Written task 1 — Copy out the rows verbatim, from the line containing "The width and" through the line containing "pyautogui.click(x=375, y=103)", inclusive.

Supplied text —
──────────

Hierarchical item attributes	mbastricthierattr	If checked, this option denotes the existence of hierarchical attributes which characterize items, consequently enabling the Item parent attributes list.
Support count only for top-level attributes	mbahierincl	If checked, this option modifies support computation so that only top-level attributes in a hierarchy are taken into account. If this option is not checked, for every order, all included elements of the hierarchy increment their support by 1.
Minimum item support (# samples)	supth	All items which appear in orders fewer times than this threshold are discarded. This value is relevant only if the Auto (specify #items) option is unchecked.
Auto (specify # items)	mbaspecnitem	If selected, the minimum support for items is automatically computed, and the number of items to be taken into account can be specified in the Items to consider spin box.
Items to consider	mbanitemsup	This option is enabled only if the Auto (specify # items) option is selected. The number of items to take into account (most frequent first).
Keep auto item support threshold also for itemsets	mbaextspecnitem	This option is enabled only if the Auto (specify # items) option is not selected. If selected, all itemsets which occur fewer times than this threshold are discarded.
Minimum itemset support (# samples)	assupth	This option is enabled only if the Auto (specify # items) option is not selected. All itemsets which occur fewer times than this threshold are discarded.
Auto (above average)	abavassupth	If selected, the minimum itemset support value is set to the average support of itemsets with the same dimension.
Maximum itemset cardinality	fitmaxdim	The maximum cardinality of generated itemsets.
No maximum itemset cardinality	fitnomaxdim	If selected, all itemsets with higher support than the specified threshold are generated, regardless of their cardinality.
Minimum number of different attributes involved in each itemset	mbadiffattr	Determines the minimum number of different attributes that have to be part of an itemset in order not to discard it.
Frequent Itemsets Mining Advanced options
Attribute to filter to select rows including relevant data		Drag and drop attributes to this edit box (from the Available attributes, the Order key attributes, the Item key attributes or the Auxiliary attributes list) to specify a filtering criterion. Items satisfying this criterion are not discarded, regardless their support.
Attribute to filter to discard rows including irrelevant data		Drag and drop attributes to this edit box (from the Available attributes, the Order key attributes, the Item key attributes or the Auxiliary attributes list) to specify a filtering criterion. Items which appear in rows satisfying this criterion are discarded, regardless their support. If both the selecting and the discarding filters are specified, the discarding filter prevails.
Maximum factor per auxiliary attribute adjusting support	mbaauxw	Specify the value up to which the support of items and associations may be multiplied or divided, according to the average value of its auxiliary attribute(s).
Auxiliary attributes	mbaauxnames, mbaauxnameslow, mbaquantitiesnames	Auxiliary attributes are used to take additional criteria into account (together with support) when filtering itemsets. For instance, it is possible to take into account item and itemsets whose support is low if their margin is greater than the average and, symmetrically, to discard itemsets even if they have high support, if their margin is lower than average. Drag and drop attributes (from the Available attributes list): In the first target list those attributes where a high value is more relevant, for example the margin In the second target list those attributes where a high value is more relevant, for example if the attribute contains how many days have passed from the target transactions, and we are primarily interested in most recent transactions Drag and drop those attributes for which you want to calculate their overall quantity in the Item quantities target list.

──────────

Given information —
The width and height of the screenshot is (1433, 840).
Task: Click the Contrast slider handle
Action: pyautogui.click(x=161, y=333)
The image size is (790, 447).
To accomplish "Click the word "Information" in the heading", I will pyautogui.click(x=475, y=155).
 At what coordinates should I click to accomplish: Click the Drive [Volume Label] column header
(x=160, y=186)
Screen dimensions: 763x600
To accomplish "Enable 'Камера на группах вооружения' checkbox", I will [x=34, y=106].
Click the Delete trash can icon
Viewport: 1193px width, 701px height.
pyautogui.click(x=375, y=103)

──────────

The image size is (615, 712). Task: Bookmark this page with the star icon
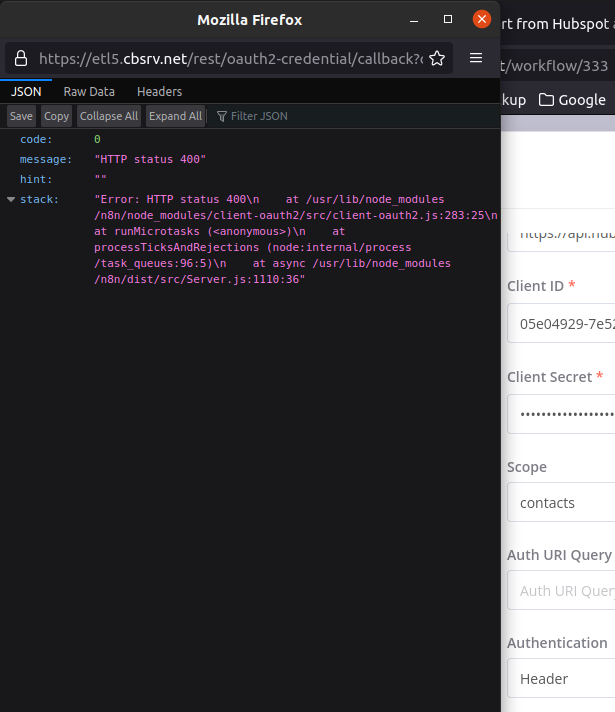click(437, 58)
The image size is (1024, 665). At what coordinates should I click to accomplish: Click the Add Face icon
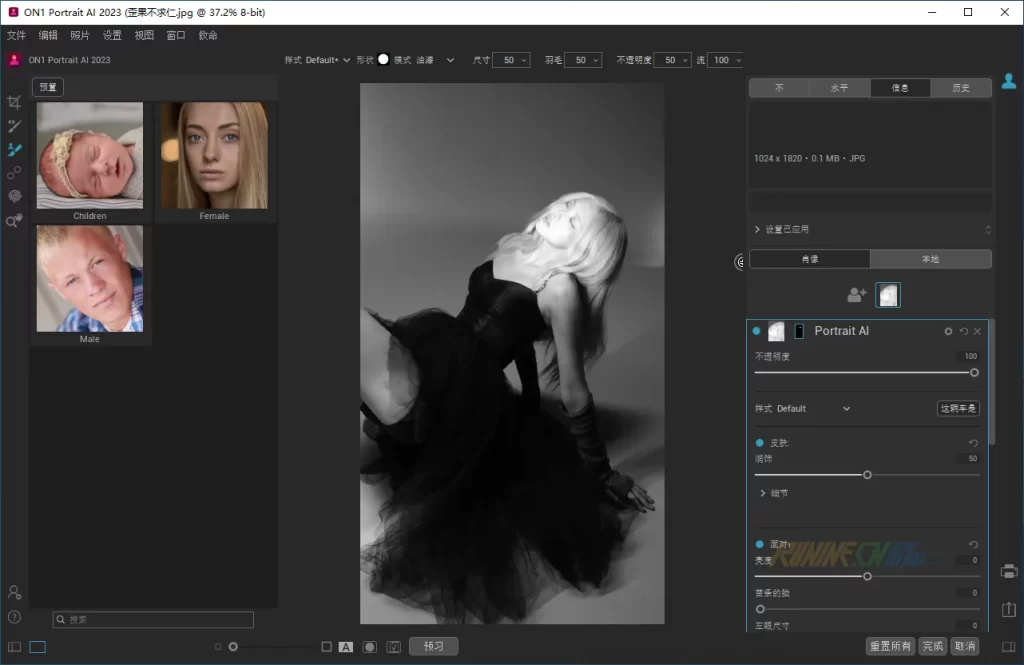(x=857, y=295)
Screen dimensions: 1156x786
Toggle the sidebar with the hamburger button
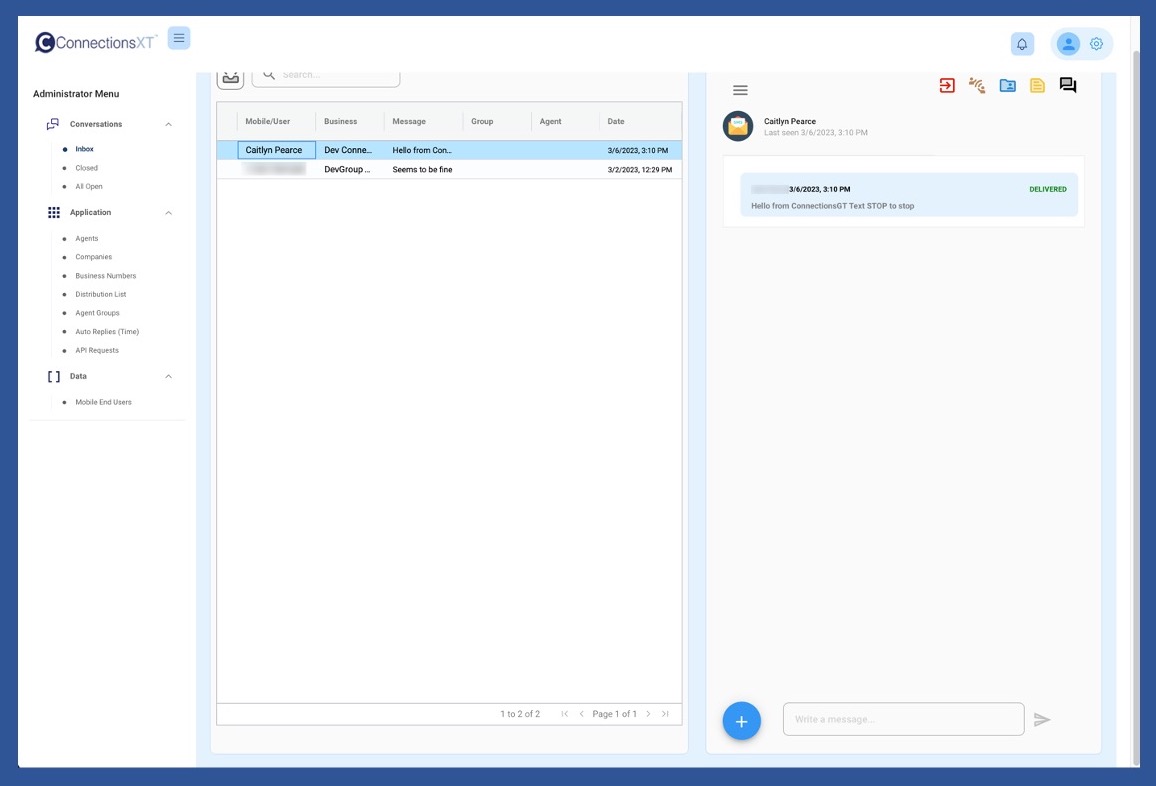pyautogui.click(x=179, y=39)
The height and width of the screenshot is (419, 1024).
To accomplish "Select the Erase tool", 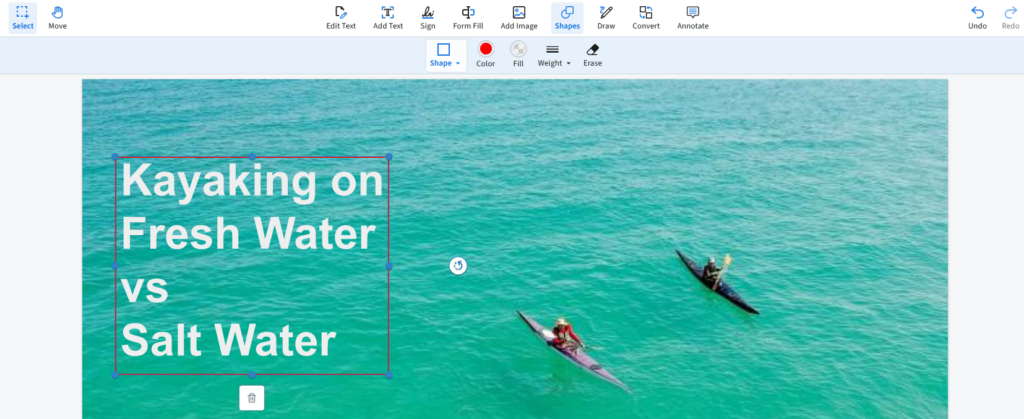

──────────

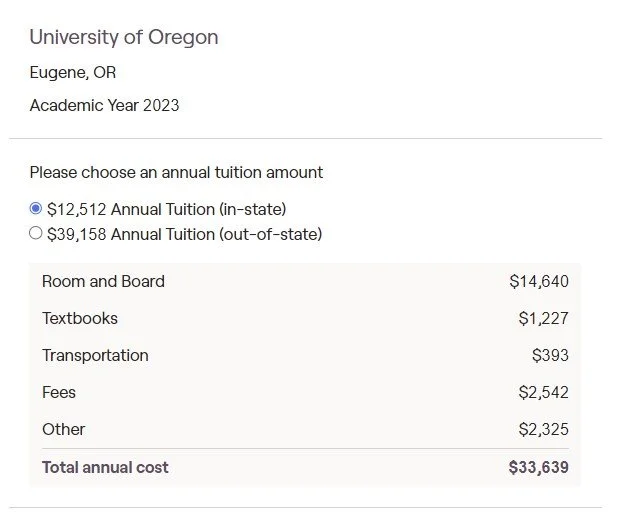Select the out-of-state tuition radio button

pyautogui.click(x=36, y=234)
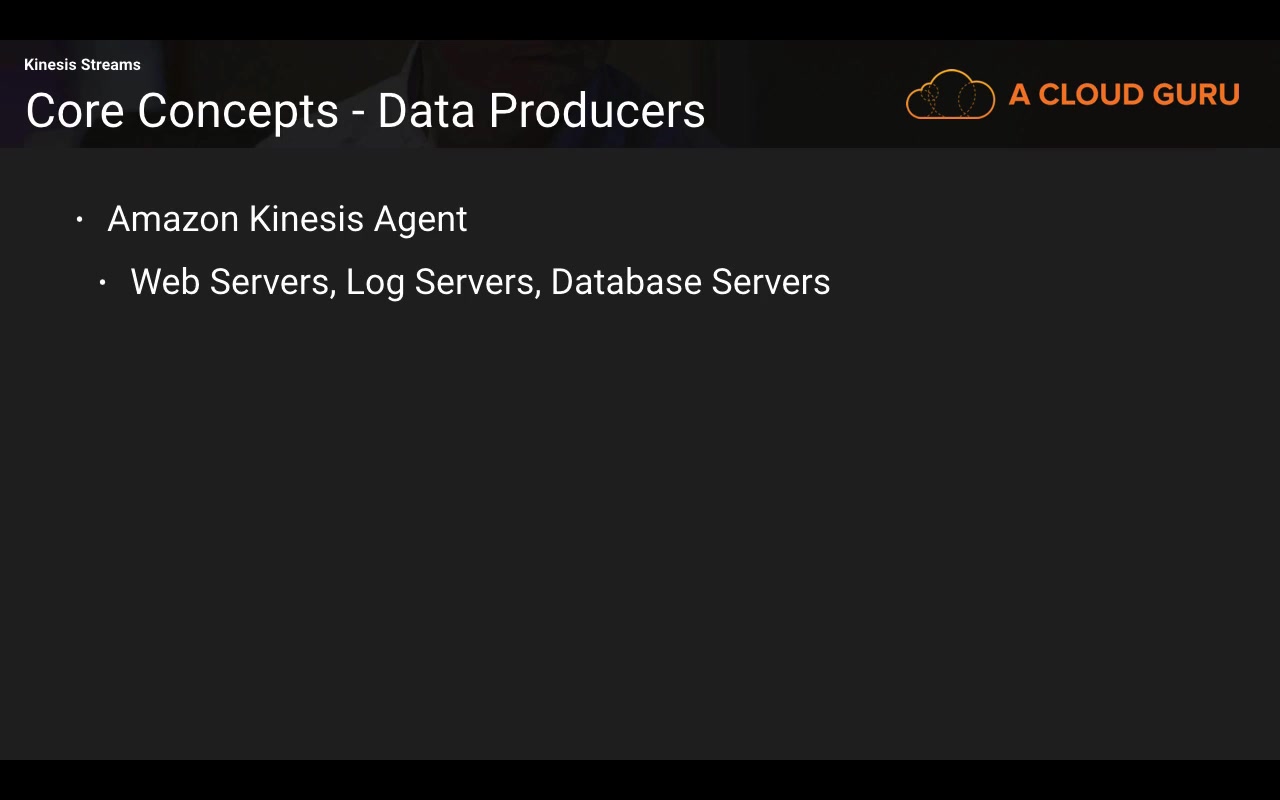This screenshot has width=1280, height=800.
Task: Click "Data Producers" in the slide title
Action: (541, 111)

──────────

Written task 2 — According to the text on frequent itemset options, which filter prevails if both the selecting and the discarding filters are specified?

Full solution 1 —
The width and height of the screenshot is (1433, 840).
Task: Click the Contrast slider handle
Action: pyautogui.click(x=161, y=333)
The image size is (790, 447).
To accomplish "Click the word "Information" in the heading", I will pyautogui.click(x=475, y=155).
 At what coordinates should I click to accomplish: Click the Drive [Volume Label] column header
(x=160, y=186)
Screen dimensions: 763x600
To accomplish "Enable 'Камера на группах вооружения' checkbox", I will [x=34, y=106].
Click the Delete trash can icon
Viewport: 1193px width, 701px height.
pyautogui.click(x=375, y=103)

Full solution 2 — The discarding filter.